Name of the project

Capacity Building Project in the Mining Sector (PRECASEM)

Project Code


IDA Credit Number


Implementation unit

Project Coordination Unit (PCU)

Date of signature of the Financing Agreement

June 28, 2012

Effective date

September 26, 2012

Closing Date

June 30, 2017

Amount of USD Credit



Cameroon has a strong geological potential for a number of minerals; well managed, this potential could contribute to the country’s economic growth. Cameroon has large deposits of iron ore, bauxite, diamonds, limestone, rutile and cobalt nickel. However, despite the existence of these ores, mining does not yet play a major role in the development of Cameroon, and the mining sector remains marginalized in the economy.

At the mining level, a number of projects are now at an advanced stage of work: the Mbalam iron project operated by CamIron, the Nkamoun nickel-cobalt project near Lomié, owned by Geovic, the bauxite project the Adamaoua (at Minim-Martap and Ngaoundal) operated by Cameroon Alumina) and the Mobilon diamond project near the border with the Central African Republic developed by Cameroon & Korean Mining).

Of all these projects, only two have already benefited from mining licenses (nickel / cobalt in 2003 and diamond in 2011), although the operation itself has not yet started on the ground. Cam Iron has just signed a mining agreement with the government and the operating license will only be issued when certain conditions have been met.

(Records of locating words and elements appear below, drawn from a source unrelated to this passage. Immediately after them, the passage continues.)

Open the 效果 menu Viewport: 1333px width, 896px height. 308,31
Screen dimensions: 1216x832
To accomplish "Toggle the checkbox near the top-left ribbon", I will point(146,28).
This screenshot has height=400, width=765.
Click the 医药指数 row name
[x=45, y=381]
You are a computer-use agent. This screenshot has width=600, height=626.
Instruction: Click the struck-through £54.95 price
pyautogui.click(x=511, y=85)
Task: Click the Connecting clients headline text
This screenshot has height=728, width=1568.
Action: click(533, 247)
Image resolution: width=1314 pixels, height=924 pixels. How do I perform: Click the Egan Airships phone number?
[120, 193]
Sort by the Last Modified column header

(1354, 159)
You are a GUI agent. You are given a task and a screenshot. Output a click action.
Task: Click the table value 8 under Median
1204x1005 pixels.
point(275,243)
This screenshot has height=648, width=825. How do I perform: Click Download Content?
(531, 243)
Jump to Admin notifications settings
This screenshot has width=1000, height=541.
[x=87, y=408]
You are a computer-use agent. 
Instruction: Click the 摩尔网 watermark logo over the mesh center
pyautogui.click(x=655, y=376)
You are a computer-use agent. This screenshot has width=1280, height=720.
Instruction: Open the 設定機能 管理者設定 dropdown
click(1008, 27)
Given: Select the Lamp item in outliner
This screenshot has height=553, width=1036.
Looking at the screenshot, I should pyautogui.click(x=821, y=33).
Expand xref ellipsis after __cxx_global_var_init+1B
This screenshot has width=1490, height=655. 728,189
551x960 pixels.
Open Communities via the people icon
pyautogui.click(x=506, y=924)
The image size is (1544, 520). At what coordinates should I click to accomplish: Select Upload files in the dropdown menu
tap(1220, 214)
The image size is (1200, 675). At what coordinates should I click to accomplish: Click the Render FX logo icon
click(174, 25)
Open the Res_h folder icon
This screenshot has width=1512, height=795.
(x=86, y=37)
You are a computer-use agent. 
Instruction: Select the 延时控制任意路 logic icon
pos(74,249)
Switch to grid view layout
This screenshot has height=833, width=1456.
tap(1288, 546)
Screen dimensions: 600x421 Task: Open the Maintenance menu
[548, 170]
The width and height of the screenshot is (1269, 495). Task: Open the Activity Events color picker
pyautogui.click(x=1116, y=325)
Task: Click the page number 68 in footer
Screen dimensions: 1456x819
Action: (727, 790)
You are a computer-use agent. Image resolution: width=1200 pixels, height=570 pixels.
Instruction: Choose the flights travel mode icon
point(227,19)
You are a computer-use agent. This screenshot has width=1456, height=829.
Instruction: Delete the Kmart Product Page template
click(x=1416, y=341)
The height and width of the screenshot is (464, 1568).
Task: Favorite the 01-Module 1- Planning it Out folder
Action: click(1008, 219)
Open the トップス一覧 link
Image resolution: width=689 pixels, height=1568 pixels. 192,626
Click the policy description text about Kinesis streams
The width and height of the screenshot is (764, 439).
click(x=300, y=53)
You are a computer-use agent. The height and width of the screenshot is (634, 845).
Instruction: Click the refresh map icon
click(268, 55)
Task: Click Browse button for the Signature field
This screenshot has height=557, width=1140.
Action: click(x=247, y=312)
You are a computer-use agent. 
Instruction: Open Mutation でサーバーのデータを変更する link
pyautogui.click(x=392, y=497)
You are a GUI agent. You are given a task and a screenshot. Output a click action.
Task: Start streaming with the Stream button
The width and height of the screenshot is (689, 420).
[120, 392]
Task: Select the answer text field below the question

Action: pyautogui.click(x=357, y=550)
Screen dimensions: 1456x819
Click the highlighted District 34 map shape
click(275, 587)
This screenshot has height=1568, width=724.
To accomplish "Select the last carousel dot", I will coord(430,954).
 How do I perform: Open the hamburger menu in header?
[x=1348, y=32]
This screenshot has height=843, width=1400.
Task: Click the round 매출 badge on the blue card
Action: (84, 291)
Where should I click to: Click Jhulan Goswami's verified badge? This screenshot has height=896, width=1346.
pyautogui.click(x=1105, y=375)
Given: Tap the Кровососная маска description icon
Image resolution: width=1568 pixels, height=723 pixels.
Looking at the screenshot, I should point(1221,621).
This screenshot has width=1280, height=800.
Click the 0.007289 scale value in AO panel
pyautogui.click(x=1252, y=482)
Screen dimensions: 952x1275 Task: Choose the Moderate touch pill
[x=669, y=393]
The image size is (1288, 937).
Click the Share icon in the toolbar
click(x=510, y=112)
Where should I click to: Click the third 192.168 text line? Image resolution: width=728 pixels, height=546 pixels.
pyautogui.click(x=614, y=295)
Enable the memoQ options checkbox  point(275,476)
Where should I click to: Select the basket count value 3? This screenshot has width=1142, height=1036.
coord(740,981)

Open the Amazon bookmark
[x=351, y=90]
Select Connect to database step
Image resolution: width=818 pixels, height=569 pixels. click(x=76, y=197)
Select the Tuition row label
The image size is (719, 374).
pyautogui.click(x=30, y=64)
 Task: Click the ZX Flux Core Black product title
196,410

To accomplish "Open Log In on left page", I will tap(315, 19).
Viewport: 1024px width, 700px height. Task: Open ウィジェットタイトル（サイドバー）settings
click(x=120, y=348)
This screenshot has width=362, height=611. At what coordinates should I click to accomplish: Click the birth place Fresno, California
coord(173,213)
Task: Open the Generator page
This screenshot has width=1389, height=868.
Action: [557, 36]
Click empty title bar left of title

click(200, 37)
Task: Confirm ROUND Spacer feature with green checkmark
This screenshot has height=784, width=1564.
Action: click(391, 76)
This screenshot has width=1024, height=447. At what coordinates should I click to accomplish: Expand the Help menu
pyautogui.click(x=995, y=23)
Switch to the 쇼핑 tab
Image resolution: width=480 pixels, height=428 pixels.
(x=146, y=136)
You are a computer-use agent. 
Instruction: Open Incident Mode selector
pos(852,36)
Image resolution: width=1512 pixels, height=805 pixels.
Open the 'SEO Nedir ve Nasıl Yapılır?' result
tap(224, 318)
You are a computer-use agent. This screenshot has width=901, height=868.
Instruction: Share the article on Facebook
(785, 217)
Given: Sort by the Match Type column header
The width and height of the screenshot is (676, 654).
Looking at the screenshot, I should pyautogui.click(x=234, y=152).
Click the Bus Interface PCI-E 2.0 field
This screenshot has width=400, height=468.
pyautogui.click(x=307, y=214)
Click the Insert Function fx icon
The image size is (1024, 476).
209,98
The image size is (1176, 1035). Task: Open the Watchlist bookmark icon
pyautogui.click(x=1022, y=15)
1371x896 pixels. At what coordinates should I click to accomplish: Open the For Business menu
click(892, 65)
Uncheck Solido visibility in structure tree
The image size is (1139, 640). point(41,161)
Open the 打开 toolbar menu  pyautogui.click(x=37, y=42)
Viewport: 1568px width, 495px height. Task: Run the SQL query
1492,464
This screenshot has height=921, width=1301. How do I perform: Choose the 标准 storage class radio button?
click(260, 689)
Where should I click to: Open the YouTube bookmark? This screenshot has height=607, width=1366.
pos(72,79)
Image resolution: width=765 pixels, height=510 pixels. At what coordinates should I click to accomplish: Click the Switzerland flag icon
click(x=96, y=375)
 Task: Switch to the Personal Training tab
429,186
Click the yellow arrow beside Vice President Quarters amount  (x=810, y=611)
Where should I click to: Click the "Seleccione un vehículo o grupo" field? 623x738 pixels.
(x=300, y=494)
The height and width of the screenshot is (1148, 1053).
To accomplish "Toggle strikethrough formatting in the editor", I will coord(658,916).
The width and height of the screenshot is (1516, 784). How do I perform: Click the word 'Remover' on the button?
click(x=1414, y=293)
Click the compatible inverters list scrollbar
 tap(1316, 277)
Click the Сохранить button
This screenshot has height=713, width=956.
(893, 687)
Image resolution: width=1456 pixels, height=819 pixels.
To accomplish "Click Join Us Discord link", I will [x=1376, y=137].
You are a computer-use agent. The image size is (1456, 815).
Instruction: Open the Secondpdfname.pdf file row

On the purely geological level, geological mapping and global knowledge of the country’s mineral potential remain very limited and now appear outdated. Geophysical and geochemical data remain insufficient for large areas or need to be reinterpreted using modern technologies and approaches where available. Geologists reveal that as of today, more than 50% of the territory remains unknown.

Cameroon is currently at an important turning point in the development of the mining sector. Good revenue management in the extractive industries represents a huge potential for combating poverty and contributing to sustainable development. Indeed, the mining industry is always creating jobs, direct and indirect; it allows the transfer of technology and generates significant revenues, revenues that can constitute the financial potential essential to governments for the development of major infrastructure, driving development for other sectors.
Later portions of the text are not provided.